WORK TO BE COMPLETED:
Format every one of the rows below as a numbered list, and skip any blank lines.

[Data for locating visible targets]
— start —
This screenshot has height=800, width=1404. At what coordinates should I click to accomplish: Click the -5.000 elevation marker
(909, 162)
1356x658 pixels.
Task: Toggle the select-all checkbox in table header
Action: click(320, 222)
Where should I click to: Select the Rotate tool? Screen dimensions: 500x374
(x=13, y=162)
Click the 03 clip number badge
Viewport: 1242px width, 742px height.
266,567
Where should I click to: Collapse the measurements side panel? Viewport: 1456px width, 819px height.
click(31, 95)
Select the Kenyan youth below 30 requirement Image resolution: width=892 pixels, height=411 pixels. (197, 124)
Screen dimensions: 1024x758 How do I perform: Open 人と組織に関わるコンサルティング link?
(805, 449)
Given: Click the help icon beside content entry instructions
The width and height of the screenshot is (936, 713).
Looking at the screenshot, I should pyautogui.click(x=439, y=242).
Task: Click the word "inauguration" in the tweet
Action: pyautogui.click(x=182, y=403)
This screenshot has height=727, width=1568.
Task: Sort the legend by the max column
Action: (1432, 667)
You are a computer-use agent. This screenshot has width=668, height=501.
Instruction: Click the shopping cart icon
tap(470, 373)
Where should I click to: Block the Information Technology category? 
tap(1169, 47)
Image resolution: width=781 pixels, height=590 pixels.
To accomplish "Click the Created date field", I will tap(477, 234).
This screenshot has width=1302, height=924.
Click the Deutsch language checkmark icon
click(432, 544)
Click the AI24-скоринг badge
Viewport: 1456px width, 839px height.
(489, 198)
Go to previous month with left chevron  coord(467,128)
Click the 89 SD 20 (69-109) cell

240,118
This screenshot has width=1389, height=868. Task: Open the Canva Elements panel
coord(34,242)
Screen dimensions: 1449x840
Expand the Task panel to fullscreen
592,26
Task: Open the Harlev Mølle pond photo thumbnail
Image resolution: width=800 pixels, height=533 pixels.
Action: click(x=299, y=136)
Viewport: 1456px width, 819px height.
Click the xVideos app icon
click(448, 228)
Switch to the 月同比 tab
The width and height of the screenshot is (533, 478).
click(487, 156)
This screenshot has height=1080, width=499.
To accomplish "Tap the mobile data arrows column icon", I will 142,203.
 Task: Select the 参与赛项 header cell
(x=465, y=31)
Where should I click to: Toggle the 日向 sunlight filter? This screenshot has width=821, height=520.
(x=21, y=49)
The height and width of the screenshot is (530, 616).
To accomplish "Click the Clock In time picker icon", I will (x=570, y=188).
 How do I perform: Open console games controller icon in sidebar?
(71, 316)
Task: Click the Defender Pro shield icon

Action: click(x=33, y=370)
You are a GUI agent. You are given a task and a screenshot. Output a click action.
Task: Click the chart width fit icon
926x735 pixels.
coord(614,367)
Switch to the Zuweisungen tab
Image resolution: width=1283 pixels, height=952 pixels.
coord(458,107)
— end —
WORKED ANSWER:
1. This screenshot has height=800, width=1404. At what coordinates should I click to accomplish: Click the -5.000 elevation marker
2. (909, 162)
3. 1356x658 pixels.
4. Task: Toggle the select-all checkbox in table header
5. Action: click(320, 222)
6. Where should I click to: Select the Rotate tool? Screen dimensions: 500x374
7. (x=13, y=162)
8. Click the 03 clip number badge
9. Viewport: 1242px width, 742px height.
10. 266,567
11. Where should I click to: Collapse the measurements side panel? Viewport: 1456px width, 819px height.
12. click(31, 95)
13. Select the Kenyan youth below 30 requirement Image resolution: width=892 pixels, height=411 pixels. (197, 124)
14. Screen dimensions: 1024x758 How do I perform: Open 人と組織に関わるコンサルティング link?
15. (805, 449)
16. Given: Click the help icon beside content entry instructions
17. The width and height of the screenshot is (936, 713).
18. Looking at the screenshot, I should pyautogui.click(x=439, y=242).
19. Task: Click the word "inauguration" in the tweet
20. Action: pyautogui.click(x=182, y=403)
21. This screenshot has height=727, width=1568.
22. Task: Sort the legend by the max column
23. Action: (1432, 667)
24. You are a computer-use agent. This screenshot has width=668, height=501.
25. Instruction: Click the shopping cart icon
26. tap(470, 373)
27. Where should I click to: Block the Information Technology category? 
28. tap(1169, 47)
29. Image resolution: width=781 pixels, height=590 pixels.
30. To accomplish "Click the Created date field", I will tap(477, 234).
31. This screenshot has width=1302, height=924.
32. Click the Deutsch language checkmark icon
33. click(432, 544)
34. Click the AI24-скоринг badge
35. Viewport: 1456px width, 839px height.
36. (489, 198)
37. Go to previous month with left chevron  coord(467,128)
38. Click the 89 SD 20 (69-109) cell
39. 240,118
40. This screenshot has width=1389, height=868. Task: Open the Canva Elements panel
41. coord(34,242)
42. Screen dimensions: 1449x840
43. Expand the Task panel to fullscreen
44. 592,26
45. Task: Open the Harlev Mølle pond photo thumbnail
46. Image resolution: width=800 pixels, height=533 pixels.
47. Action: click(x=299, y=136)
48. Viewport: 1456px width, 819px height.
49. Click the xVideos app icon
50. click(448, 228)
51. Switch to the 月同比 tab
52. The width and height of the screenshot is (533, 478).
53. click(487, 156)
54. This screenshot has height=1080, width=499.
55. To accomplish "Tap the mobile data arrows column icon", I will 142,203.
56.  Task: Select the 参与赛项 header cell
57. (x=465, y=31)
58. Where should I click to: Toggle the 日向 sunlight filter? This screenshot has width=821, height=520.
59. (x=21, y=49)
60. The height and width of the screenshot is (530, 616).
61. To accomplish "Click the Clock In time picker icon", I will (x=570, y=188).
62.  How do I perform: Open console games controller icon in sidebar?
63. (71, 316)
64. Task: Click the Defender Pro shield icon
65. Action: click(x=33, y=370)
66. You are a GUI agent. You are given a task and a screenshot. Output a click action.
67. Task: Click the chart width fit icon
68. 926x735 pixels.
69. coord(614,367)
70. Switch to the Zuweisungen tab
71. Image resolution: width=1283 pixels, height=952 pixels.
72. coord(458,107)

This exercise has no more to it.